Please copy the stretch of the listing from its start through the line containing "coordinates (426, 2351).", substituting "Find" for "Identify" and changing nothing else.

Entries from a dataset
========

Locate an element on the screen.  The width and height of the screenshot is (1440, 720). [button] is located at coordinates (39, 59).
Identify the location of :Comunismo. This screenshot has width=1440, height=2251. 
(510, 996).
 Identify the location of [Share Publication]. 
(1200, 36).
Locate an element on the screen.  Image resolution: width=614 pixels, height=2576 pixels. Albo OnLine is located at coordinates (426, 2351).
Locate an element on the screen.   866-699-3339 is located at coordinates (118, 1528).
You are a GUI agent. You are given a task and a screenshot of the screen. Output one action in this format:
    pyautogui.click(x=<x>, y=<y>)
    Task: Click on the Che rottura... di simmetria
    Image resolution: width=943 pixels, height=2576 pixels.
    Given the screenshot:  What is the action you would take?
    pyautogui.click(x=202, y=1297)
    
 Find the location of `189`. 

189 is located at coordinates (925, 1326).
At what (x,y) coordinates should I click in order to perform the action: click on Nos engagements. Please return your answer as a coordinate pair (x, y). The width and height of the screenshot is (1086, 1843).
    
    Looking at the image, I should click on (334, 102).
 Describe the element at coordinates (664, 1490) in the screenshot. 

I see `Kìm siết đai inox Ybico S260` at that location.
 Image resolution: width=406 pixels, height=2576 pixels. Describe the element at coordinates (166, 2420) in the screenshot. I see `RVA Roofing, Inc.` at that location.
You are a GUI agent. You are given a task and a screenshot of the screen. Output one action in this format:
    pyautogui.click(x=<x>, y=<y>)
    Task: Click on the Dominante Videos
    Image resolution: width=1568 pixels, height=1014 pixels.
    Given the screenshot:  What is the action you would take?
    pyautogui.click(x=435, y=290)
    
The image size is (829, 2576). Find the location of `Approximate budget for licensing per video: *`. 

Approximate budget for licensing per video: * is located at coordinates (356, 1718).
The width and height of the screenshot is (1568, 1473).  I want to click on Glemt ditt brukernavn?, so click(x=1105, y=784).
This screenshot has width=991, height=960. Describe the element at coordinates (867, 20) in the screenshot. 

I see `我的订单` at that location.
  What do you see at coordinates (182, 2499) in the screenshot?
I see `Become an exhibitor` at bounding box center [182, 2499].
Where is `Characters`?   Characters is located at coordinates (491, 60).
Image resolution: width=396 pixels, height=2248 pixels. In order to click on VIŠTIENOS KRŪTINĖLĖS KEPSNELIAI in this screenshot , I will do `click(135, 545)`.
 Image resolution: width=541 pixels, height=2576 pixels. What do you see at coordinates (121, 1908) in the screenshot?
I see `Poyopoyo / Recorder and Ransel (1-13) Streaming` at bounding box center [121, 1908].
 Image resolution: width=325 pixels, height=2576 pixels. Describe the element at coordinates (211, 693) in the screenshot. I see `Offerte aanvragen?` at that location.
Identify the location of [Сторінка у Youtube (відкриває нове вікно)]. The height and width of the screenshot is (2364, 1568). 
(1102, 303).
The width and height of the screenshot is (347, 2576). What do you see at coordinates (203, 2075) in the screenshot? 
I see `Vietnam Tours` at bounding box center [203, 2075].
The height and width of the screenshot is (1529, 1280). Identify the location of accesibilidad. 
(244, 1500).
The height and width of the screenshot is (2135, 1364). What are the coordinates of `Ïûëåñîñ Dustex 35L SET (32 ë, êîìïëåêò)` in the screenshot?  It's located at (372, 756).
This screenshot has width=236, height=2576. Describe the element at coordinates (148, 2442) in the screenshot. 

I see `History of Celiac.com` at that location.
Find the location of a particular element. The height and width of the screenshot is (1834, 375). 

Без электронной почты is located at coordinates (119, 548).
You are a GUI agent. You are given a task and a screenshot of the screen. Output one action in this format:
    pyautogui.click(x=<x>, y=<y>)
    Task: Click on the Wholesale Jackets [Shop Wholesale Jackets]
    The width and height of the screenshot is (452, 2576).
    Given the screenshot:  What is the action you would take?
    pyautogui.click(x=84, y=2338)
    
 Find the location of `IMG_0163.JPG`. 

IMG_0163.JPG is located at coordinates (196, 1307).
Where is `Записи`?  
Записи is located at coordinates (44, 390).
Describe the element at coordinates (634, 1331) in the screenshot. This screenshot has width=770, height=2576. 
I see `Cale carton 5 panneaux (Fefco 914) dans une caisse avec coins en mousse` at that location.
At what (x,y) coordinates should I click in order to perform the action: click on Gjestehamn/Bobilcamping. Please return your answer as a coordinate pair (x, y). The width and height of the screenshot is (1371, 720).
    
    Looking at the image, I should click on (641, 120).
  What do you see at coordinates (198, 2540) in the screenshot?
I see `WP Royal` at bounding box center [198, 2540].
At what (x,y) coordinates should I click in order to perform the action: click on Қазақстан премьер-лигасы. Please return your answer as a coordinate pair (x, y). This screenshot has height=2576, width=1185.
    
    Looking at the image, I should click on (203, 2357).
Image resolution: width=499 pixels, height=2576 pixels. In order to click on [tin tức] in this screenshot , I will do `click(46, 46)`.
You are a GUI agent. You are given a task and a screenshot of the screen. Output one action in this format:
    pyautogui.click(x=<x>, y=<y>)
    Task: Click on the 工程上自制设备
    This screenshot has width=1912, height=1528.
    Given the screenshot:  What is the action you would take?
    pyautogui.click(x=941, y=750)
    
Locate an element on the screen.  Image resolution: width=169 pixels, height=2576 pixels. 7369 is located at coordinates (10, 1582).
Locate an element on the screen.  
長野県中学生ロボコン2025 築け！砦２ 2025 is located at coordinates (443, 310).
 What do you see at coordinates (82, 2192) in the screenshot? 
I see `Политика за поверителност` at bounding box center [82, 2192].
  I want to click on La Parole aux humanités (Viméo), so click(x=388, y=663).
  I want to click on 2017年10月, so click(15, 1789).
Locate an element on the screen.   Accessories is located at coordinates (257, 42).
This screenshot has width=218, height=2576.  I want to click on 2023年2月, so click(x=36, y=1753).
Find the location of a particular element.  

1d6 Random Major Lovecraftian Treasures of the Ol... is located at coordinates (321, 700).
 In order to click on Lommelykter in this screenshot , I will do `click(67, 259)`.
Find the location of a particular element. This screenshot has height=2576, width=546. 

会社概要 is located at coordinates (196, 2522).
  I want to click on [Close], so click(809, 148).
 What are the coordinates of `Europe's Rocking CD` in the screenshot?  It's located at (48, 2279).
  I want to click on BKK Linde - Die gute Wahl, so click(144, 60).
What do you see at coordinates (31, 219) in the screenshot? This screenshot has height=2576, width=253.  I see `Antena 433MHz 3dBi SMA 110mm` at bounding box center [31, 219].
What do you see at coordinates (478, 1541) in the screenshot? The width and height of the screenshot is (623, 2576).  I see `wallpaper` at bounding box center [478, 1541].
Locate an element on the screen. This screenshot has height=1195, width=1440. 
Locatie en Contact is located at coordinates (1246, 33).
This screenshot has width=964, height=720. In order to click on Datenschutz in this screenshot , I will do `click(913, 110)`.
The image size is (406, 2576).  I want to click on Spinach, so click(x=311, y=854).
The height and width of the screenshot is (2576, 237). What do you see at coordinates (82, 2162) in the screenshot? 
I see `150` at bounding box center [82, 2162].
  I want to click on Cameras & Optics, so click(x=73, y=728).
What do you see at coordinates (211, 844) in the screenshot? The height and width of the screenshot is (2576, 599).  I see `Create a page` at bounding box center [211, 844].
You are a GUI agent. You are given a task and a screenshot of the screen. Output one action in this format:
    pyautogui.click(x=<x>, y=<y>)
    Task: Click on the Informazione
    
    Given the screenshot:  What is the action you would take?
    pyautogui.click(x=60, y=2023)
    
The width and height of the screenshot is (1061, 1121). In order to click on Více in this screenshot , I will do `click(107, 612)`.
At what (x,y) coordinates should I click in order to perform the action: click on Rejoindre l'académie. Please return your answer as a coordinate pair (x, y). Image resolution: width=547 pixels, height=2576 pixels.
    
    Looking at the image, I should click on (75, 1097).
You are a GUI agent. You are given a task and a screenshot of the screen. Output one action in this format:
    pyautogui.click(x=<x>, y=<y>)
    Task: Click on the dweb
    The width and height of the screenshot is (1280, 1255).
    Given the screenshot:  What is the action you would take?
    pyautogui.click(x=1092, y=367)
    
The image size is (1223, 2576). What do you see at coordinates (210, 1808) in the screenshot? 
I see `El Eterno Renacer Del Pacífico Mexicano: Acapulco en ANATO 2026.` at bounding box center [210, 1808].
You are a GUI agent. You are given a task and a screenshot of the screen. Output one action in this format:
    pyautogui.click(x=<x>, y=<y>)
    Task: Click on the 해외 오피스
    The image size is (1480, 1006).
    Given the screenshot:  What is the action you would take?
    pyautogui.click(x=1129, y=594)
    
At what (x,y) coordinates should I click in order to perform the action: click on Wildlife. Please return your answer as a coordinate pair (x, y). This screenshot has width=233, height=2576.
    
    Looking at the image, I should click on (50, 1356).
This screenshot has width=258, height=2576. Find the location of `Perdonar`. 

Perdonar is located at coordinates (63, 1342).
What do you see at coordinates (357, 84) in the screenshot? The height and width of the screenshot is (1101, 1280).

========

▸ RESULT BELOW:
Locate an element on the screen.  The width and height of the screenshot is (1440, 720). [button] is located at coordinates (39, 59).
Find the location of :Comunismo. This screenshot has width=1440, height=2251. 
(510, 996).
 Find the location of [Share Publication]. 
(1200, 36).
Locate an element on the screen.  Image resolution: width=614 pixels, height=2576 pixels. Albo OnLine is located at coordinates (426, 2351).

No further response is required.